2. olan İ.A. olayında ise, başmüdür yardımcısı tarafından ifadesi alındığı uyarı ya da başka cezalar almadığını belirtmiş. Kendisinin ifade tutanağını yayınlamakda serbesttir. İfadesinde sigaralarını aldığını çalışan işçilere verdiğini ve sonra geri aldığını belirtmektedir ve kendisi idari yönden herhangi bir ceza almamıştır. Evet, ama konu kaçakçılıktır ve kanuna göre kaçakçılığa teşebbüs dahi tamamlanmış suç olarak ceza verileceği kanunda açıktır. Neden konu savcılığa verilmemiş ve gümrük bünyesinde kapatılmıştır? Gümrük başmüdür yardımcısı tarafından olay neden kapatılmıştır? Bu iki mailde de, zaten şahıslar olayı yapmadım demiyor ki yaptım ama olayla ilgim yok ya da yaptım ama ceza almadım diyorlar.
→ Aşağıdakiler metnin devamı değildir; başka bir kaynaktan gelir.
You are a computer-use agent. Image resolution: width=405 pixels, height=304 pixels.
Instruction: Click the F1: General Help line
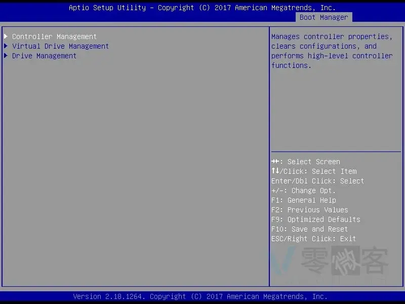(x=303, y=200)
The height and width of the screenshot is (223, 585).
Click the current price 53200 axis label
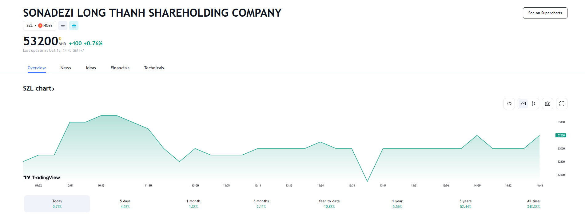561,136
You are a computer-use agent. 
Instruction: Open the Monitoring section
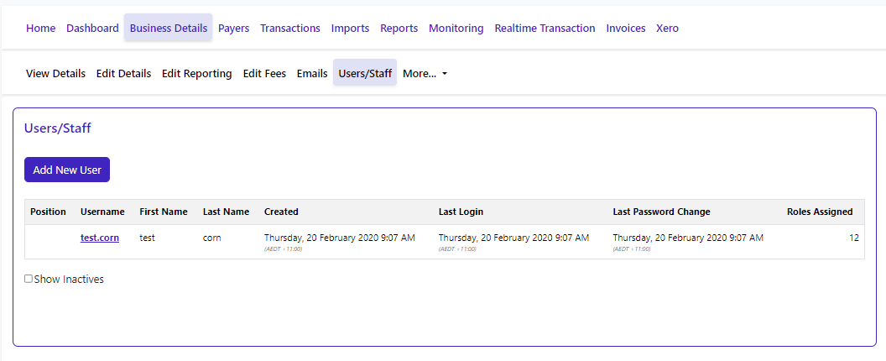click(456, 28)
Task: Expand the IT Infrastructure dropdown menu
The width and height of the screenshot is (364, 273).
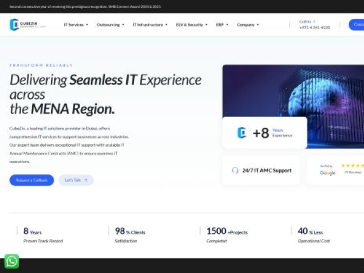Action: pyautogui.click(x=150, y=25)
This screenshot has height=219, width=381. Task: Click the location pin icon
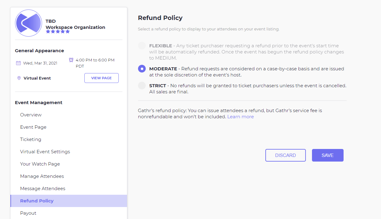pyautogui.click(x=19, y=78)
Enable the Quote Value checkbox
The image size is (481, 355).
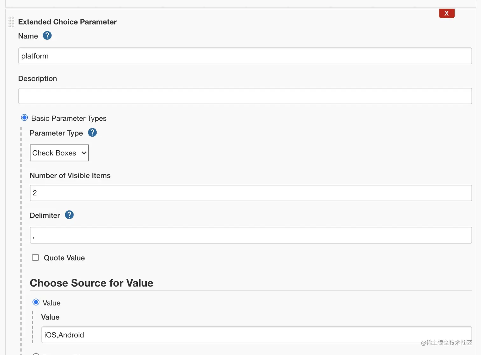tap(36, 257)
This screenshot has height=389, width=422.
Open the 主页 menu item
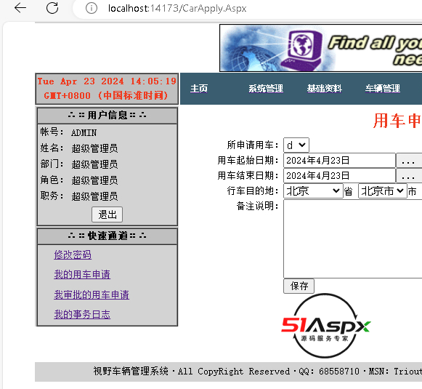199,89
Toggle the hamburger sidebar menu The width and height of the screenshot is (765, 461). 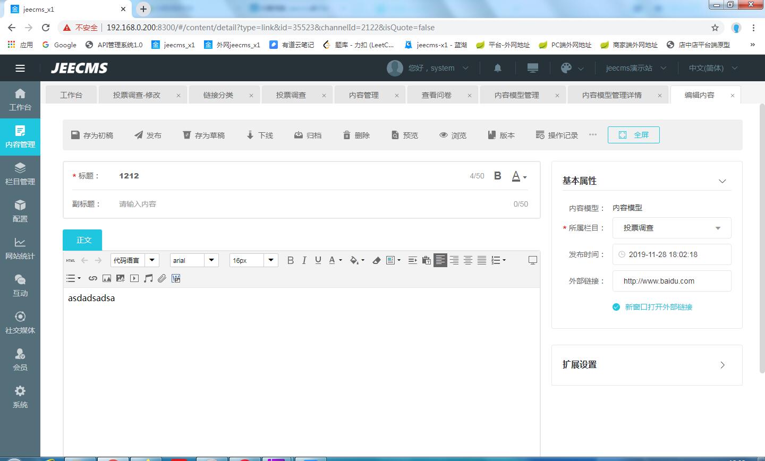pyautogui.click(x=20, y=68)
İ.A. nın olayında olay yaşandıktan sonra KİM müdürü devreye girmiş ve olayı kapatmış daha sonra bimere yapılan ihbardan sonra bölge müdür yardımcısı geriye doğru tarihli ifade almıştır. Hadi buna da cevap versinler İ.A. tüm belgeleriyle koyayım ortaya…”

YAZARIN NOTU

- Ambarlı Gümrüğü’nde sarı hatta işlem gören 2 konteynırın x-ray incelemesi sonrası yapılan fiziki muayenesinde, beyan harici tam 23 MİLYON TL değerinde muhtelif markalarda 65 bin saatin yakalanmasının perde arkasını tüm ayrıntılarıyla ve de tüm belgeleriyle kısa bir süre sonra açıklayacağım. Ayrıca buradan operasyonu gerçekleştiren başta Ambarlı Gümrük Müdürü olmak üzere diğer tüm yetkilileri de gönülden kutlamak isterim.